The soldiers—in my mind, my new parents, my whole world—retreated back into their shuttle without even a reassuring smile. I was abandoned in the sand.
"Come back!" I screamed at them imperiously, even after their shuttle lifted off. "Come back!"
"Quiet, girl!" the creature said, already annoyed and regretting the deal he'd made. This was Unkar Plutt, and I'd be working for him for the next fourteen years. He grabbed my skinny arm so tightly it left a bruise, and dragged me towards some sort of loosely-covered tent. "Jacobin," he gestured to a grizzled man, "you're complaining those old fingers of yours can't reach the smaller pieces of tech anymore? Here, I've got a pet for you, if you want her.

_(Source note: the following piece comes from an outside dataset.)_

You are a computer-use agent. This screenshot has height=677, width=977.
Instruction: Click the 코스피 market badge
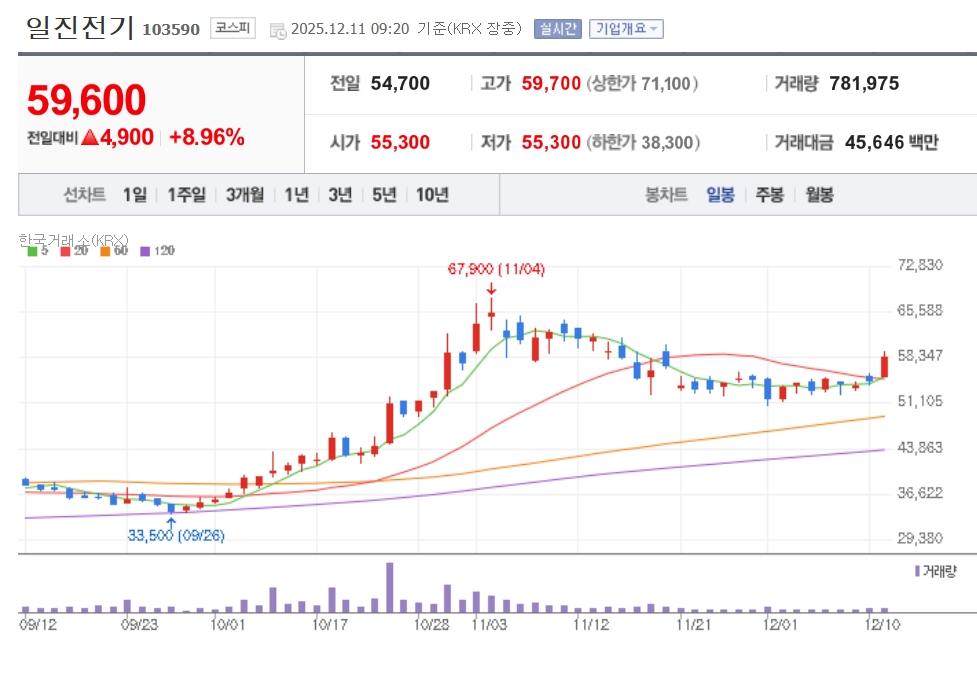(x=233, y=28)
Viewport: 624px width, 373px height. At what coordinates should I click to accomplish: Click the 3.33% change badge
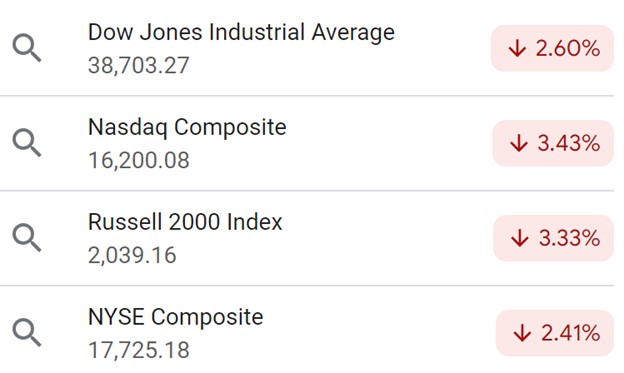click(x=554, y=238)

Fifteen portions."
So for just fifteen rations of food, I was sold.
If I hadn't been sold to a grown-up, I suppose I would have died within a week. I was five, after all; I didn't know how to fend for myself, especially in such a harsh climate. Even adults who crashed on Jakku usually died quickly of thirst, heat stroke, starvation. Nothing grew in that sand, so farming was out of the question. The edible animals—steelpeckers, nightwatcher worms, even old happabores—were sparse, stringy, and hard to catch. So we all relied on those blasted ration packs left over from the war. And to get rations, we had to offer something saleable. The conflict between the Empire and Alliance might have ended long ago, but the Battle of Jakku was still being waged: people versus desert, scavenger versus scavenger. We all fought over the spoils of war.

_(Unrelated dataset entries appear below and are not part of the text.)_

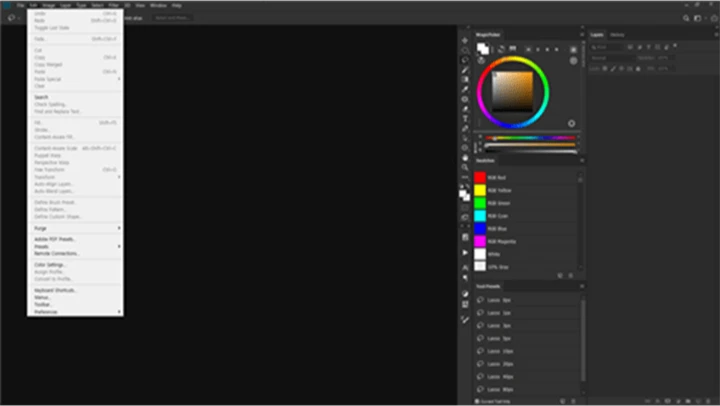This screenshot has width=720, height=406.
Task: Select the Type tool (T icon)
Action: click(465, 119)
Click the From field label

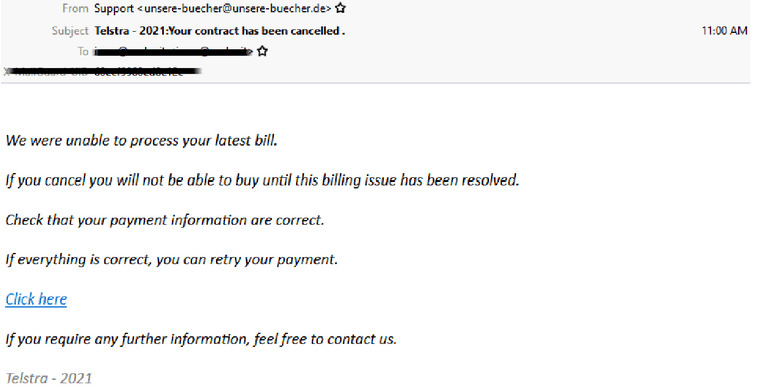pos(75,8)
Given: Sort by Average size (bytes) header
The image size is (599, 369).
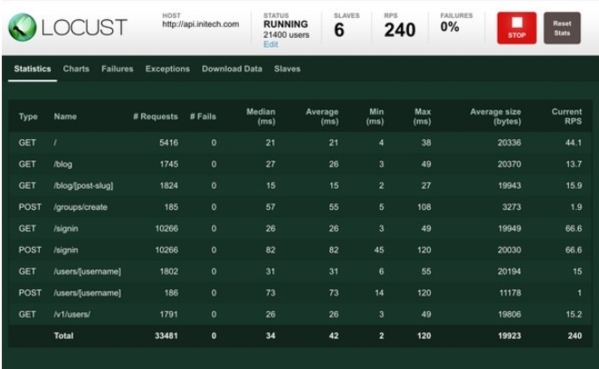Looking at the screenshot, I should pos(495,117).
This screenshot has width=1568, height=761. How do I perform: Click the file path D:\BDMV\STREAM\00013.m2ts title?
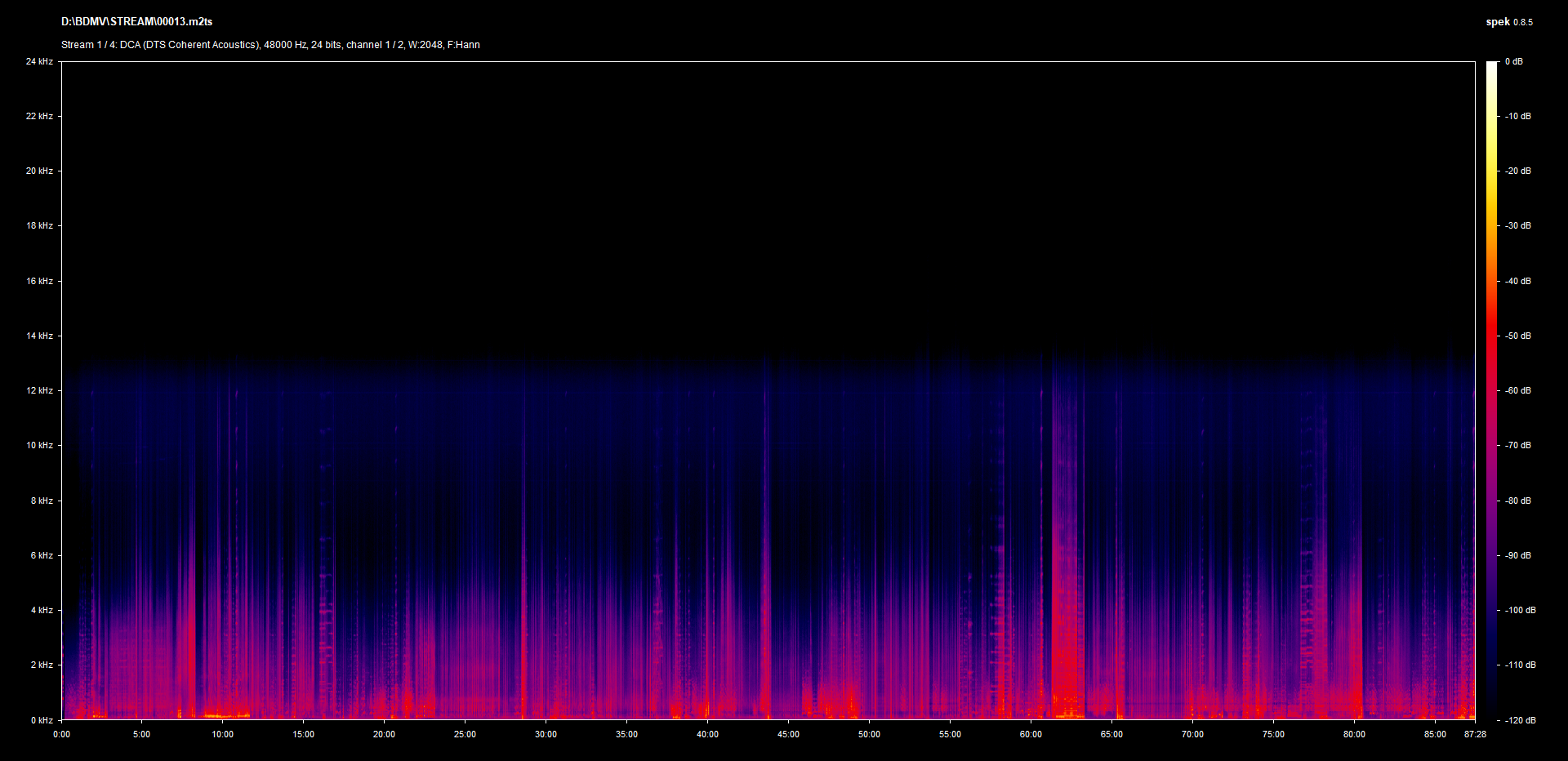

Jacobin wasn't a bad sort. He taught me how to scavenge, how to find worthwhile ship parts amidst all the junk. We explored the Inflictor, a downed Star Destroyer, stem to stern. That ship was my favorite hunting ground, since it was dark and relatively cool inside. We hiked deeper and deeper into the dunes, looking for remains of snub fighters that the others might have missed. Sometimes we got lucky, and found a little ship to cannibalize. A find like that could feed us for months. When we didn't find anything, we didn't eat. Or at least, I didn't eat. Jacobin fed himself first. But at least he didn't hit me much. Most of the young scavengers got beaten a lot more.
Now that I'm back at home, with the Resistance, people ask me how I could possibly have forgotten my family. 'Why didn't you just tell people who you were?' They don't get it. After months of First Order captivity, even I didn't know who I was anymore. Within a few days of arriving on Jakku, my mind went into crisis mode. If I had been a droid, I would have shut down all but my most rudimentary functions. I ate and drank as much as possible. I fell asleep as soon as I lay down. I didn't waste energy on words or thoughts. And, as Unkar Plutt had warned me on that first day, I didn't waste water by crying. I never cried on Jakku. I knew that if I dared think about my charmed life Before, I would've been absolutely paralyzed. So I repressed it all. On Jakku, I pressed the reset button on my life. When Jacobin finally asked me what my name was, I couldn't even remember. The sweet girl with a name, that wasn't me. But I had a vague recollection of my nickname: Rey. I was pretty sure it wasn't my given name, but it was a moniker given to me by…someone I had loved, Before. So I became Rey. If my parents had come looking for their daughter, they wouldn't have found her. There was no more Breha Organa Solo, princess of Alderaan, daughter of a general and a senator. Just a tiny parasitic scavenger named Rey, her whole mind focused on survival and nothing else.